Zero-Copy Access to One ake Data in Azure Databric...

AnujPandey · ‎02-24-2026

Zero-copy access to OneLake in Azure Databricks is a new preview feature that allows Azure Databricks to query data stored in OneLake without requiring any data copy or movement. In practice, this means Azure Databricks users can directly access and analyze data in Microsoft Fabric’s OneLake (the unified data lake in Microsoft Fabric) via Databricks’ own Unity Catalog, treating Fabric’s data as external tables. This capability eliminates the need to build ETL pipelines or duplicate data between Fabric and Databricks environments. It represents a significant step towards a “single source of truth” for analytics data across multiple platforms, enabling truly multi-engine analytics on a shared dataset

Zero-copy access to OneLake data in Azure Databricks (Preview) | Microsoft Fabric Blog | Microsoft F...

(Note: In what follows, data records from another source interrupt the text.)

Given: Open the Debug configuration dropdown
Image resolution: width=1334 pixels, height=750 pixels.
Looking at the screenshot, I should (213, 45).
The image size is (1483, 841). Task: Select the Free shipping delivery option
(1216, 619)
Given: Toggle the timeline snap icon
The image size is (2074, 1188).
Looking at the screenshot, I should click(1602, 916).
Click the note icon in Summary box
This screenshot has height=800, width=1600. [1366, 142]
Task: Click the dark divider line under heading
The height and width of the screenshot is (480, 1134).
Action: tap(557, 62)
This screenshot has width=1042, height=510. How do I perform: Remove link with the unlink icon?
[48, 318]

How Zero-Copy Access Works

From a technical standpoint, zero-copy access is achieved through a feature called OneLake catalog federation, part of Azure Databricks’ new Lakehouse Federation capabilities. Instead of physically moving data, Azure Databricks establishes a connection at the metadata/catalog level to the OneLake data. The high-level process is:

Under the hood, when a query is executed, the Databricks engine reads the data directly from OneLake’s storage (using the credentials provided). OneLake’s storage engine is fully compatible with ADLS and Delta Lake standards, so Databricks can treat Fabric tables like external Delta tables. The integration bridges what was previously an incompatibility between OneLake’s managed data layer and Databricks’ expectation of direct storage access. In the past, Databricks could not natively read OneLake’s dfs.fabric.microsoft.com address because OneLake abstracts the underlying storage accounts for security. The new federation feature overcomes this by using the Unity Catalog open interface – Databricks communicates with OneLake via a secure API and storage credential rather than requiring a raw storage mount. This preserves OneLake’s governance “control plane” within Fabric while still allowing Databricks to perform distributed queries against the data. All data access in this preview is read-only – Databricks cannot modify or delete OneLake data through the federation (write-back capabilities may come in future enhancements, but for now OneLake remains the system of record)

Key Benefits Over Traditional Approaches

In traditional multi-platform setups, organizations often resort to copying data between lakes or warehouses to enable different tools to work with it, leading to redundant data copies, complex pipelines, and data governance headaches. Zero-copy integration eliminates these issues. Below are the key benefits of this approach:

Integration with Microsoft Fabric Ecosystem

One of the biggest advantages of OneLake is that it enables a range of analytics tools to operate on the same data. Zero-copy access in Databricks extends this capability beyond the core Fabric services. In Microsoft Fabric, a variety of engines (T-SQL, Spark, Power BI, real-time analytics) already share data via OneLake, using the Delta Parquet format as a common denominator. For example, data engineers might use Fabric’s integrated Spark engine to write data to a Lakehouse, which stores files in OneLake, and then data scientists can immediately analyze that data using Azure Databricks notebooks. At the same time, business analysts could connect to the same OneLake-hosted data via Power BI’s Direct Lake mode for dashboards, all without separate exports or imports.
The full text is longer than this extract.